**Directions for this task**: Transcribe, word for word and without additions, each line below from the one containing "安培小时计 (52, 2006)" through the one containing "杭州装修公司 (57, 2043)", both ends included.

Stored entries
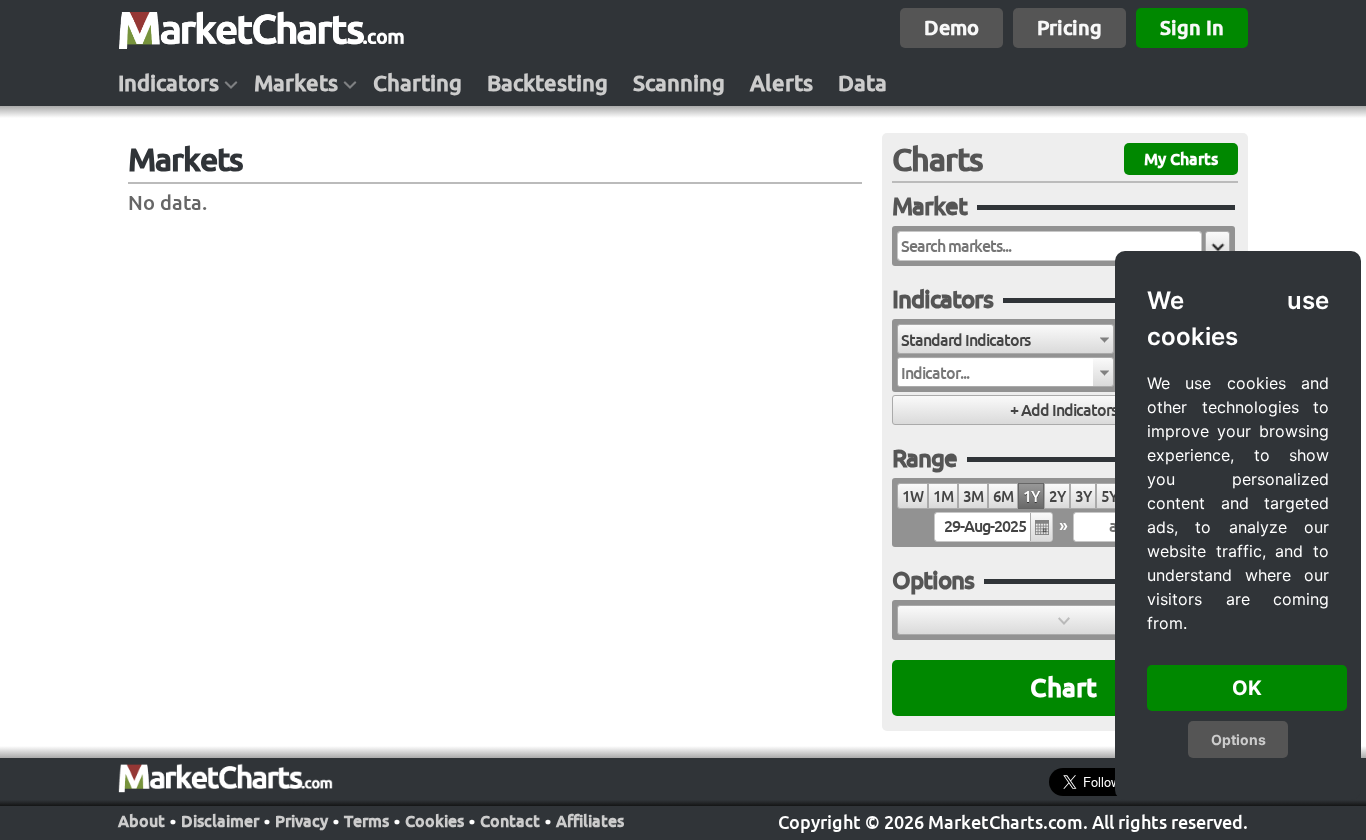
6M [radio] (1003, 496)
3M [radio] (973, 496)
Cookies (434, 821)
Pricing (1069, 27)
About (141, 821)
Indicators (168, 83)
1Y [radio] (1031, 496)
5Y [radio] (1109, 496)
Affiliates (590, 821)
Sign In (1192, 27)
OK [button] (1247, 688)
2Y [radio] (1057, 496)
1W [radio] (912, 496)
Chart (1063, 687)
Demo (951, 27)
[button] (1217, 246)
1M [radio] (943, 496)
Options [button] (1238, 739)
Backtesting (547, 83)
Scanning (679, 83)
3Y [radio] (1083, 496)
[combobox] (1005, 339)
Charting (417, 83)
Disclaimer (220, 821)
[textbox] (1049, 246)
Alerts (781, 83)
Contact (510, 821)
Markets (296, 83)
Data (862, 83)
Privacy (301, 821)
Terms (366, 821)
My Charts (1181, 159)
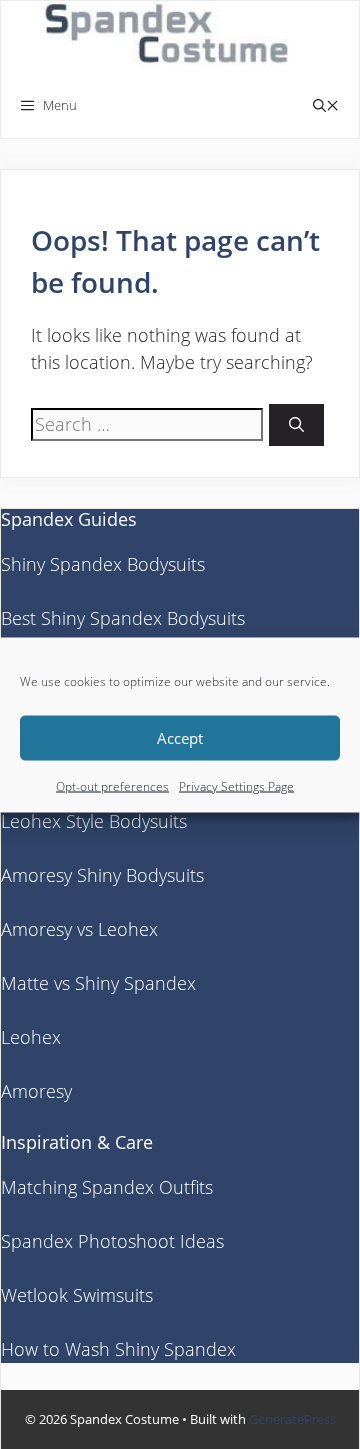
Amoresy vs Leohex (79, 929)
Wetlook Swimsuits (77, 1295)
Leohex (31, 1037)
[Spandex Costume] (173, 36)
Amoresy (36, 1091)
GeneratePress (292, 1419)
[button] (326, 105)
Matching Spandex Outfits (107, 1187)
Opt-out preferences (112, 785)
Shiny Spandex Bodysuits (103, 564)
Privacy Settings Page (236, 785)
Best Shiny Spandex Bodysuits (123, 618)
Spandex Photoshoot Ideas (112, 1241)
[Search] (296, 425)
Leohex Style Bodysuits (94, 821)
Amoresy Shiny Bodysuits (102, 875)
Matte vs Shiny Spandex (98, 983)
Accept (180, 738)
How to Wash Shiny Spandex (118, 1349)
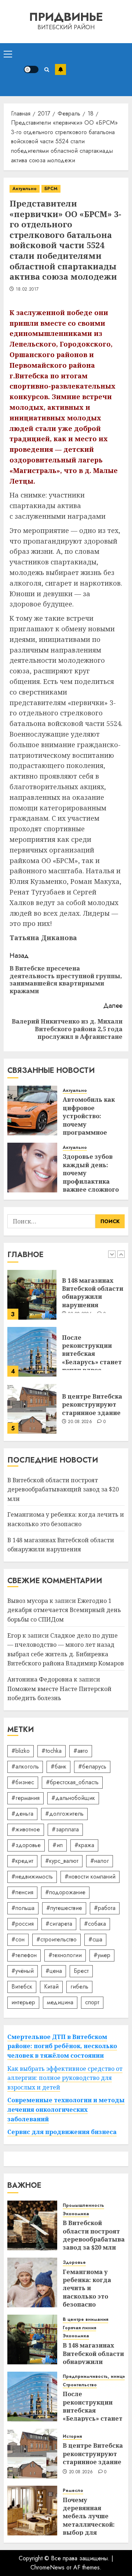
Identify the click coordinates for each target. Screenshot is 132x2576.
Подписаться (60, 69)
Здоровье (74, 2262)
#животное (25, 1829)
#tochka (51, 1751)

--

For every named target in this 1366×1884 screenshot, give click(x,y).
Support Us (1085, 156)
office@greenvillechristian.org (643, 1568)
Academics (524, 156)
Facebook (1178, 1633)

---

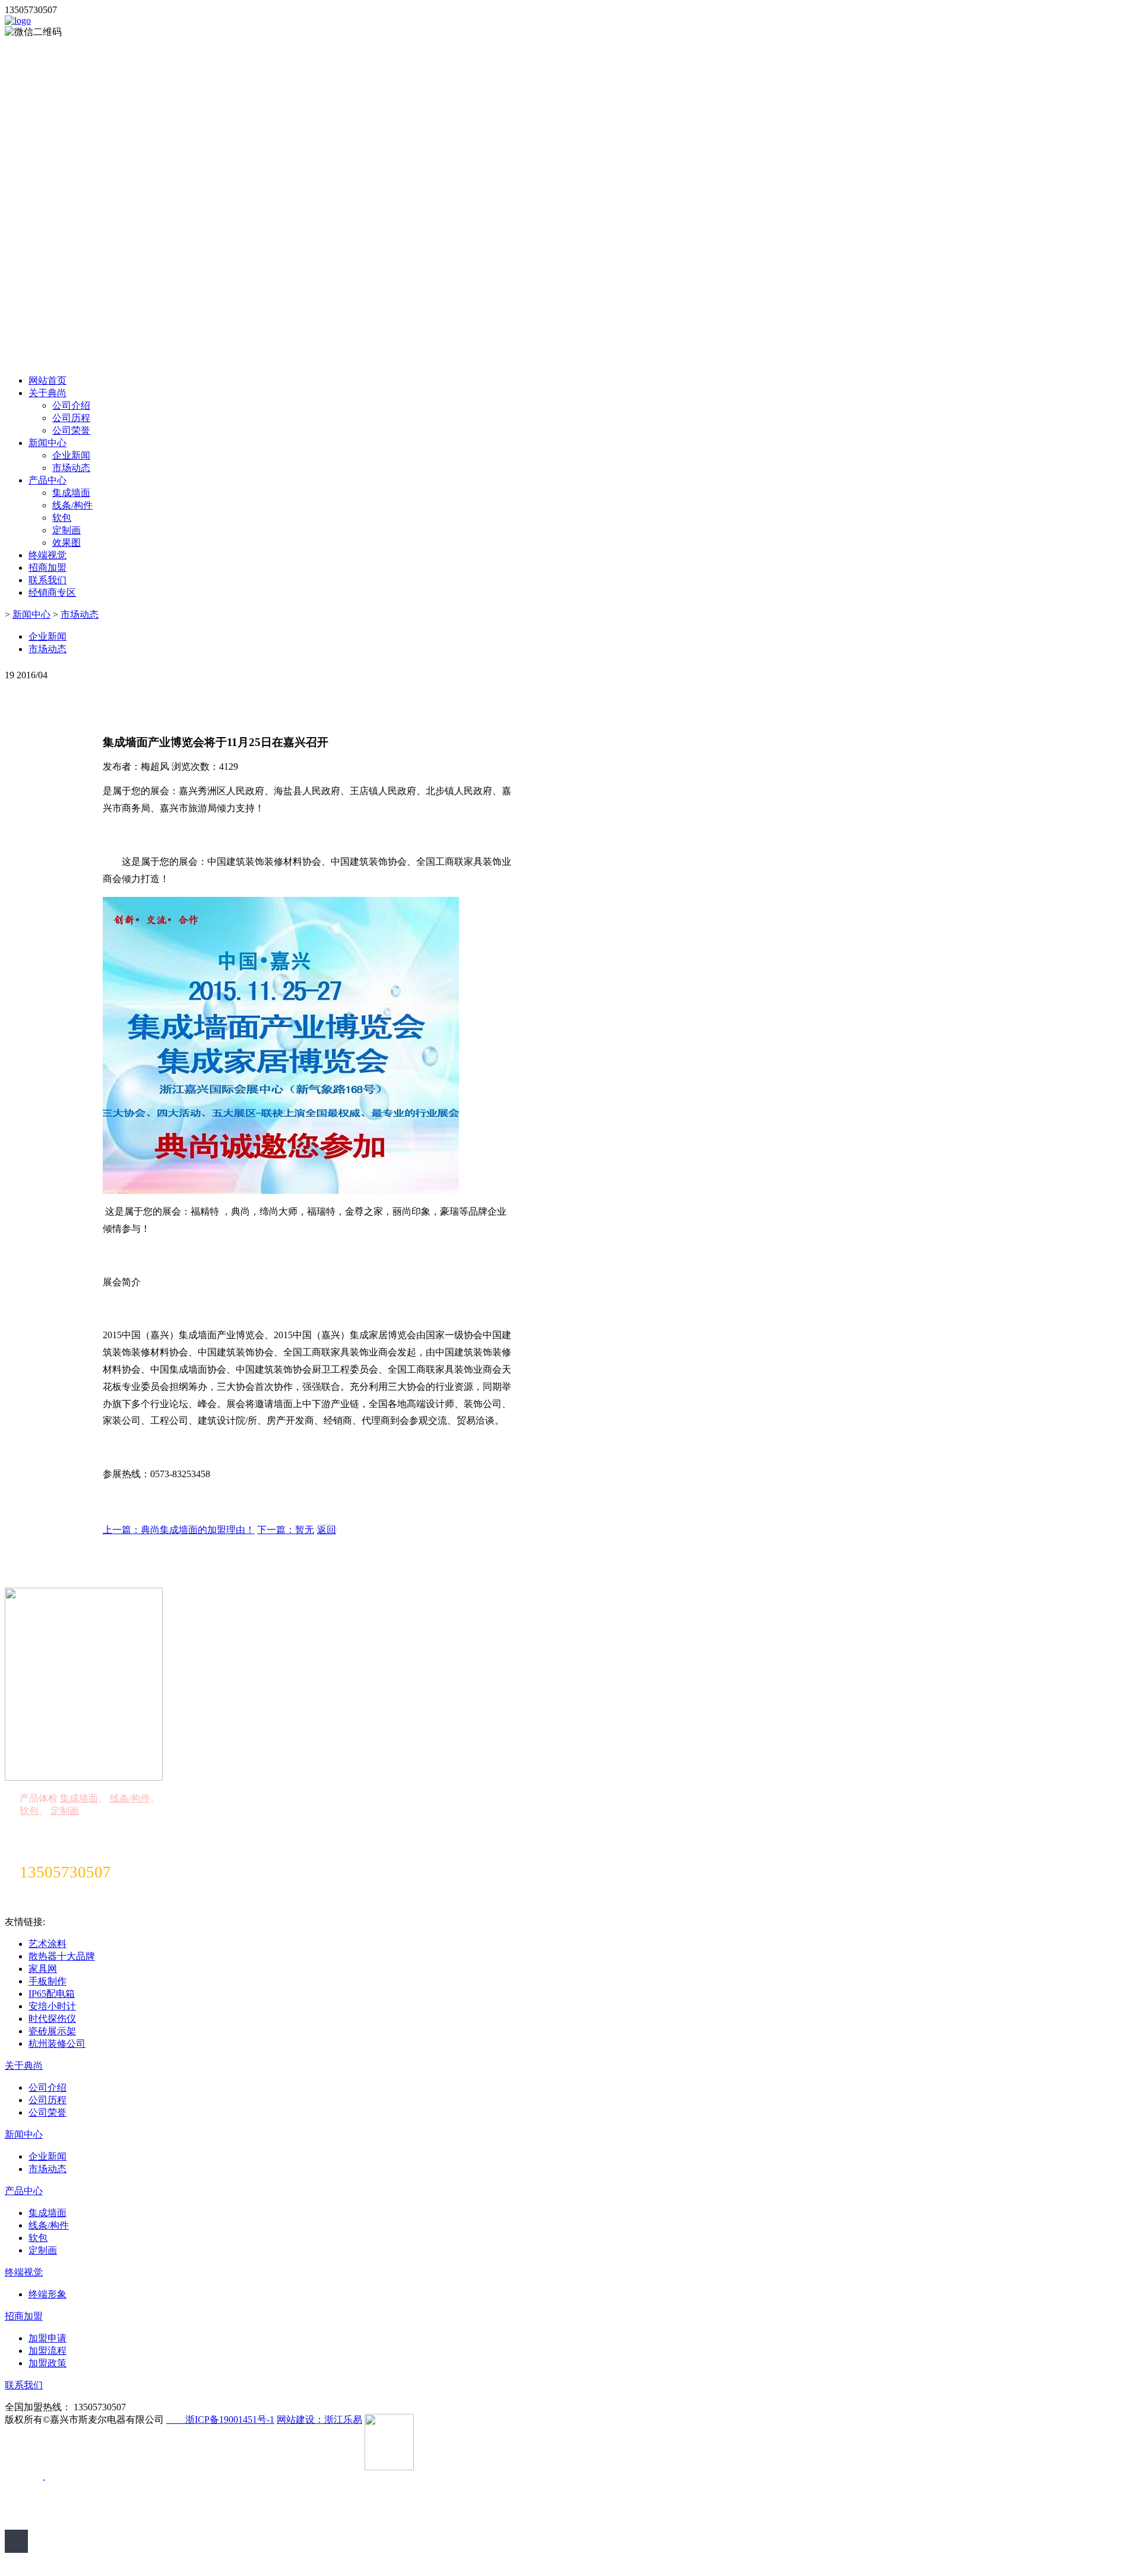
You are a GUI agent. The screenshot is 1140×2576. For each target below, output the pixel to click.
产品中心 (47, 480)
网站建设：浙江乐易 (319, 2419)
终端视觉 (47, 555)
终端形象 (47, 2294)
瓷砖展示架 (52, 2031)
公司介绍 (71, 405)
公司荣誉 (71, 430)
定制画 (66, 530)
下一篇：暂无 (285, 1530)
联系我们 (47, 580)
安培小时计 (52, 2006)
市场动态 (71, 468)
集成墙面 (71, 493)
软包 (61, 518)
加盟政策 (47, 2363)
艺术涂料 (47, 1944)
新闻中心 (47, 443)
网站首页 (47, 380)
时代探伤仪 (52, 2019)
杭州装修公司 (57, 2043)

**Response to this task**:
安培小时计 (52, 2006)
市场动态 (71, 468)
集成墙面 (71, 493)
软包 (61, 518)
加盟政策 (47, 2363)
艺术涂料 (47, 1944)
新闻中心 (47, 443)
网站首页 (47, 380)
时代探伤仪 (52, 2019)
杭州装修公司 (57, 2043)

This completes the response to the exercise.